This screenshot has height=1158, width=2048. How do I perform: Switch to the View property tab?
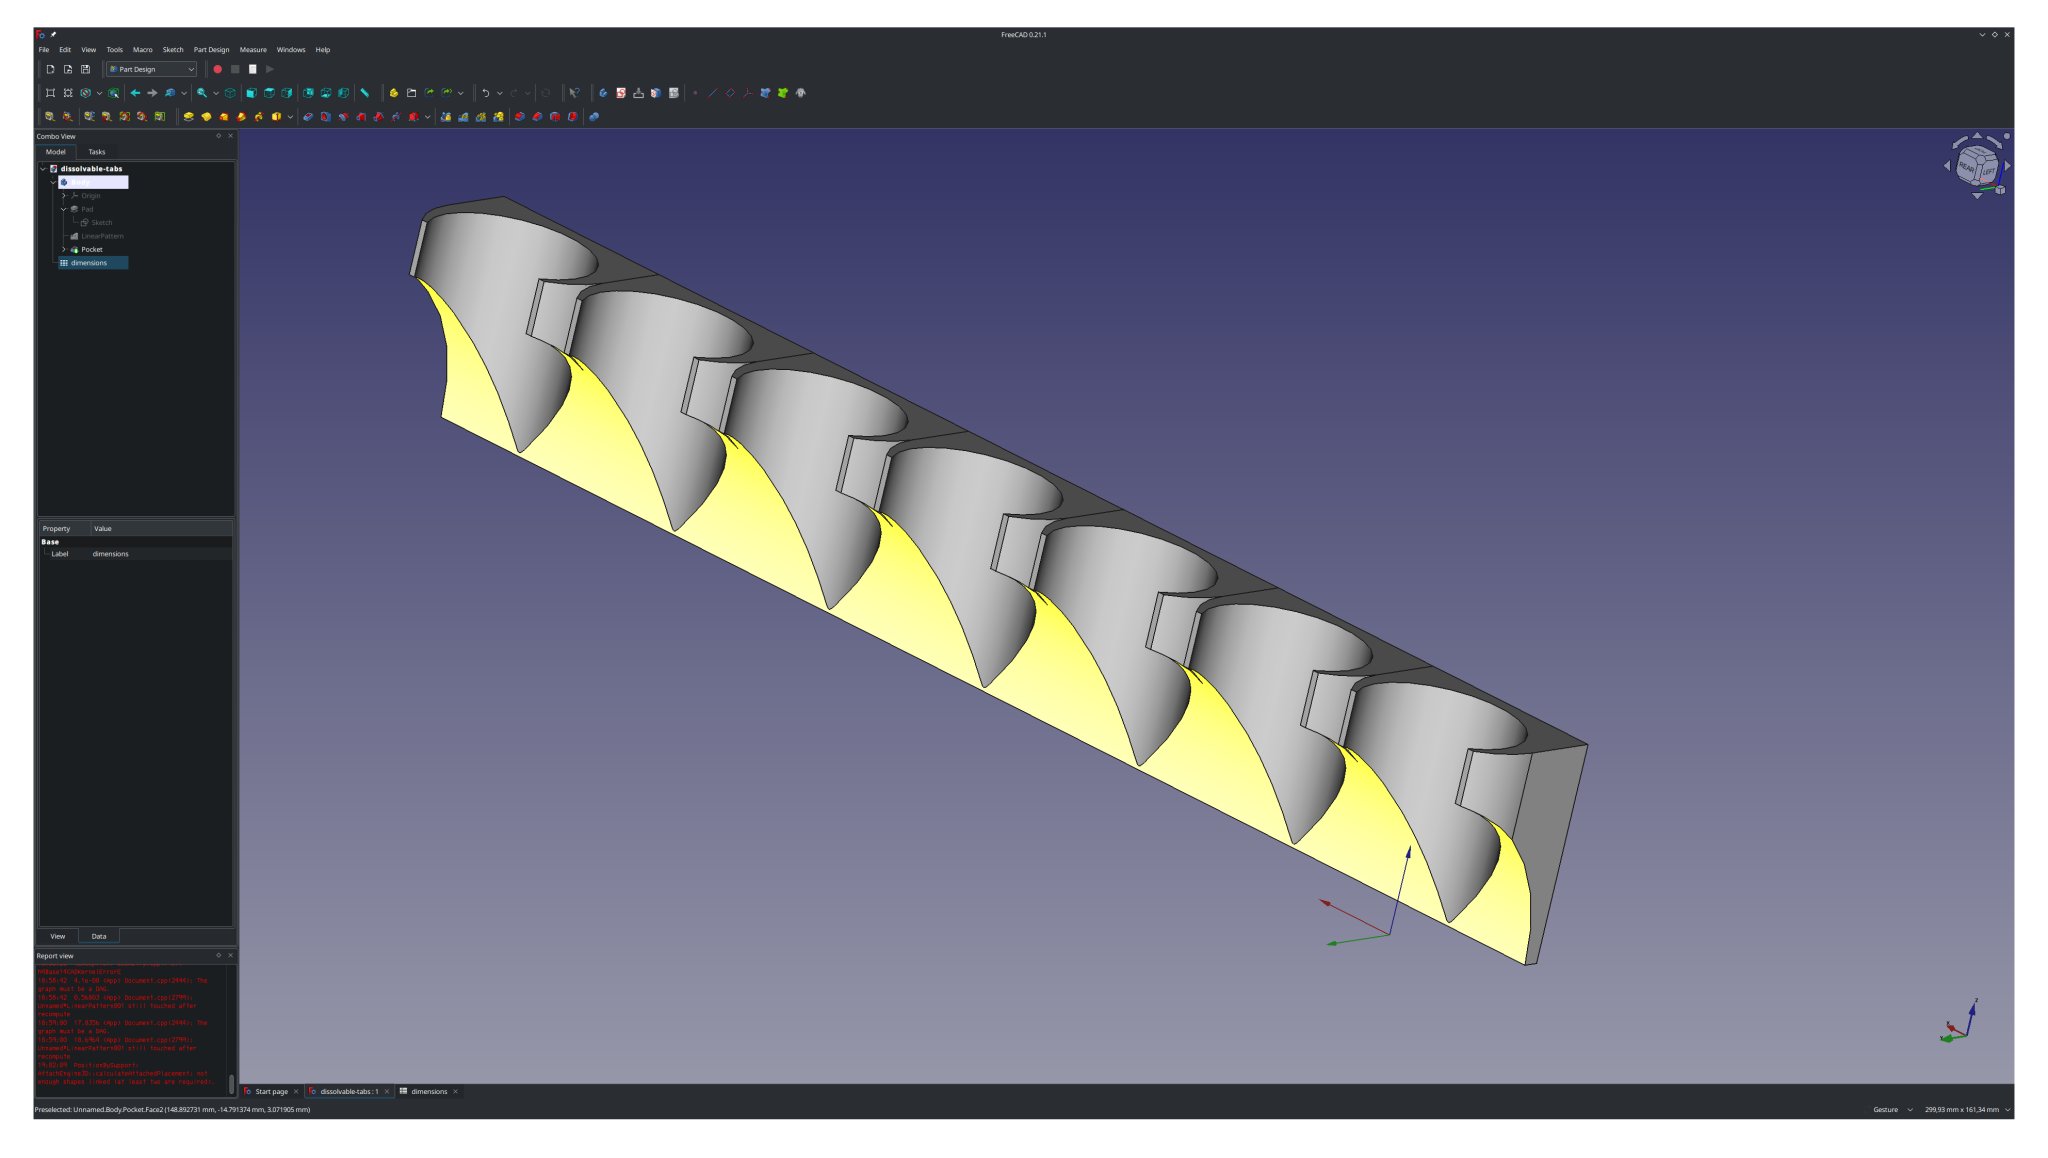point(58,936)
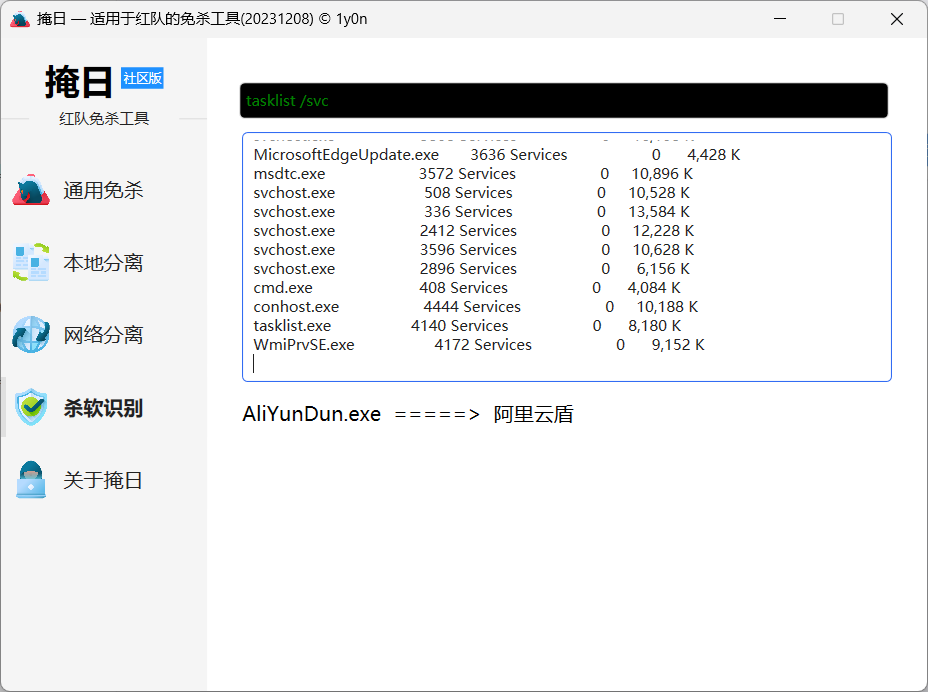Focus the tasklist /svc command field
This screenshot has width=928, height=692.
tap(563, 101)
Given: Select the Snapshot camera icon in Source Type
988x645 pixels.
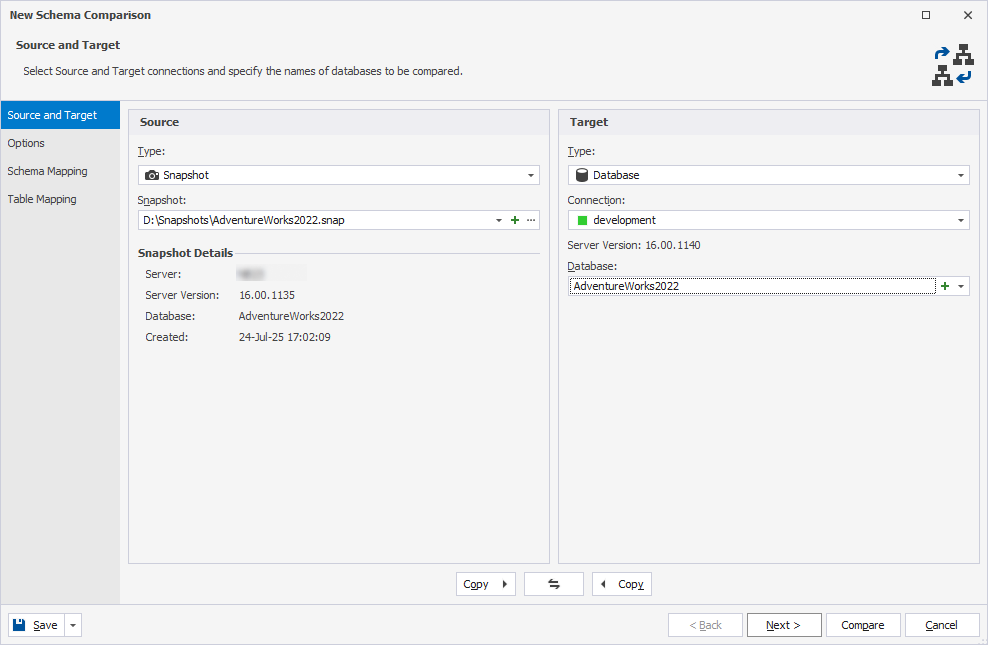Looking at the screenshot, I should (153, 174).
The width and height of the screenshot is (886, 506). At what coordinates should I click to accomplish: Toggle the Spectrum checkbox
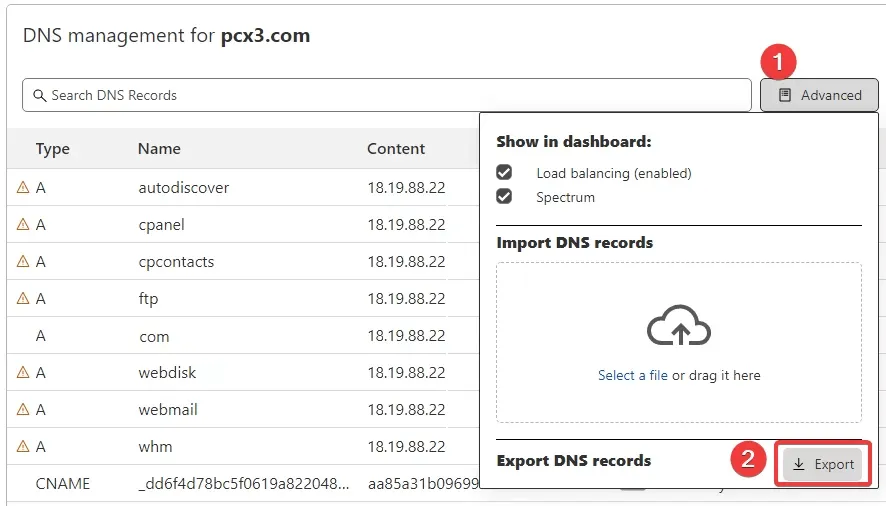[504, 196]
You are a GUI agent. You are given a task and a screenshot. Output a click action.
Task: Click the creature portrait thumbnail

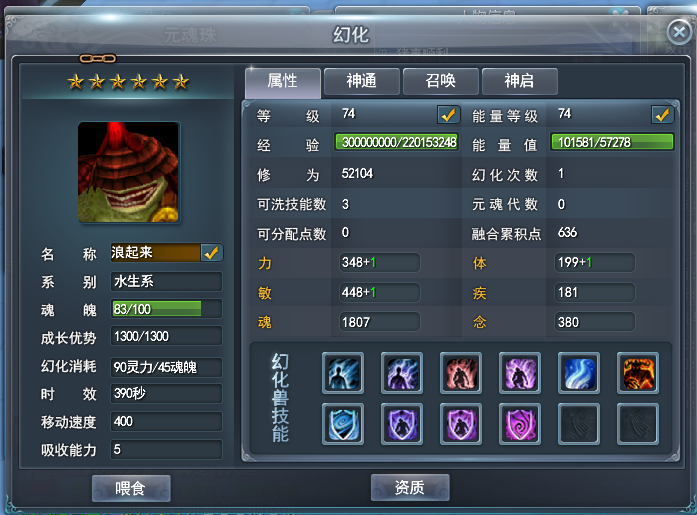click(x=129, y=172)
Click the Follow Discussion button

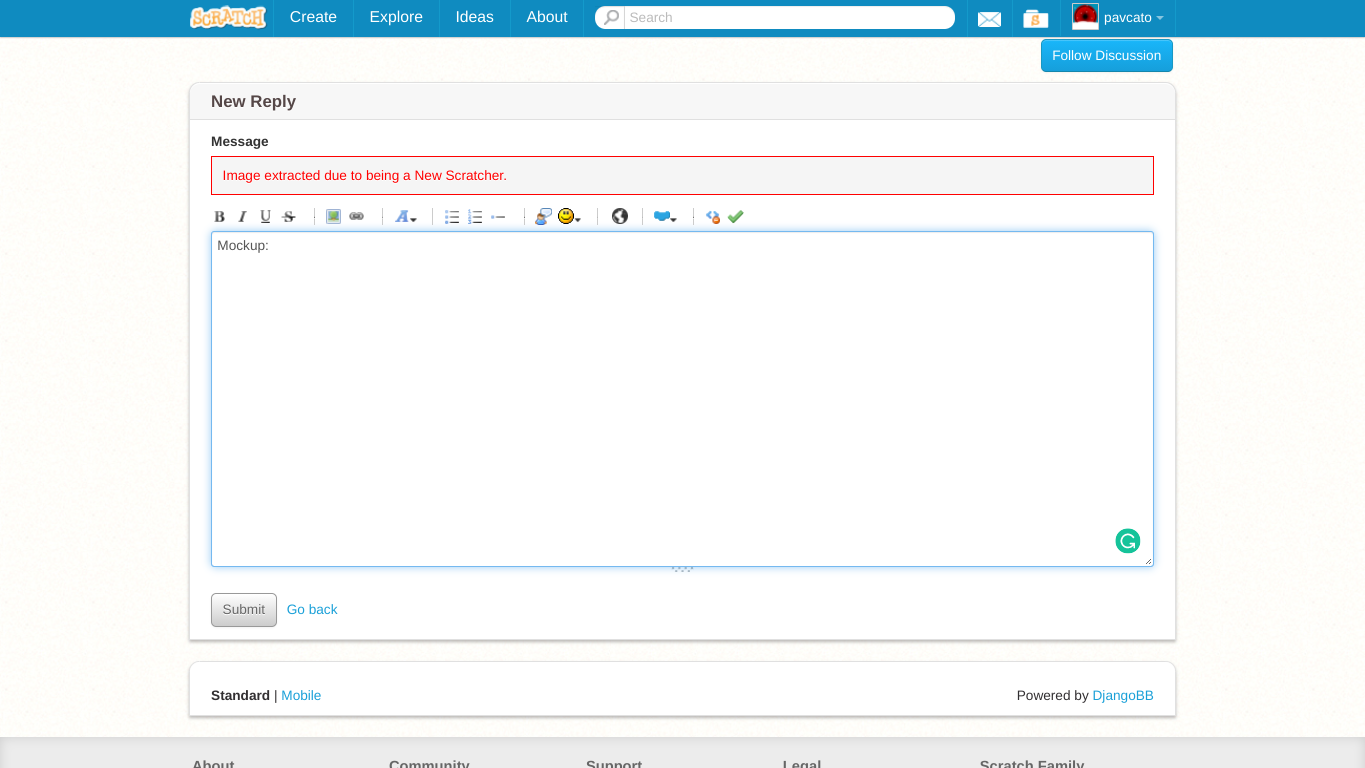click(1106, 56)
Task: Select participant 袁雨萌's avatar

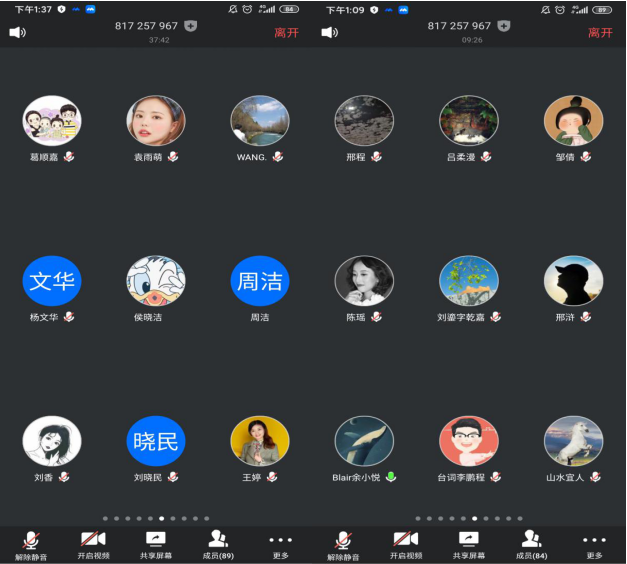Action: tap(155, 120)
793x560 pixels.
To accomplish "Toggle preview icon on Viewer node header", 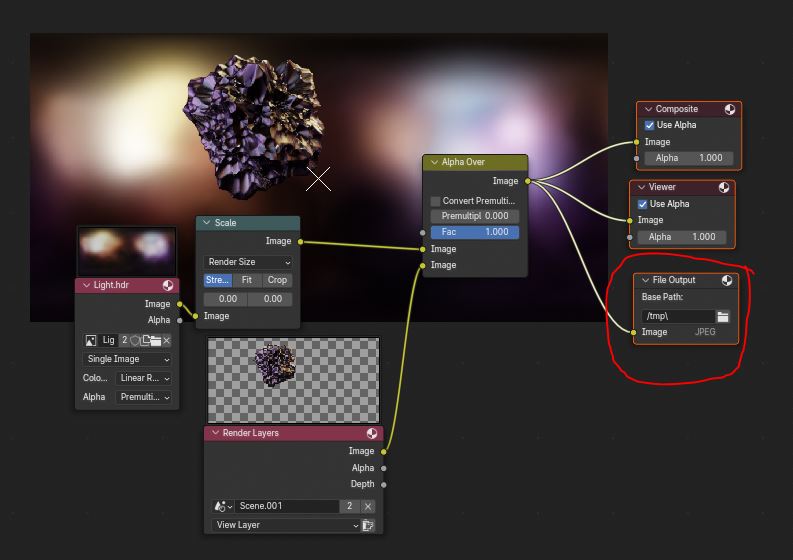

-- TASK OBJECTIVE --
Reproduce every one of the rows above word for word, leaving out the pictures.

-- TASK ANSWER --
This screenshot has height=1158, width=2048. How do I perform: Switch to the View property tab?
point(58,936)
Focus the tasklist /svc command field
This screenshot has width=928, height=692.
tap(563, 101)
Given: Select the Snapshot camera icon in Source Type
988x645 pixels.
Looking at the screenshot, I should (153, 174).
The width and height of the screenshot is (886, 506). At what coordinates should I click to accomplish: Toggle the Spectrum checkbox
[504, 196]
You are a GUI agent. You are given a task and a screenshot. Output a click action.
Task: Click the creature portrait thumbnail

click(x=129, y=172)
Click the Follow Discussion button

click(1106, 56)
Task: Select participant 袁雨萌's avatar

Action: tap(155, 120)
793x560 pixels.
To accomplish "Toggle preview icon on Viewer node header", 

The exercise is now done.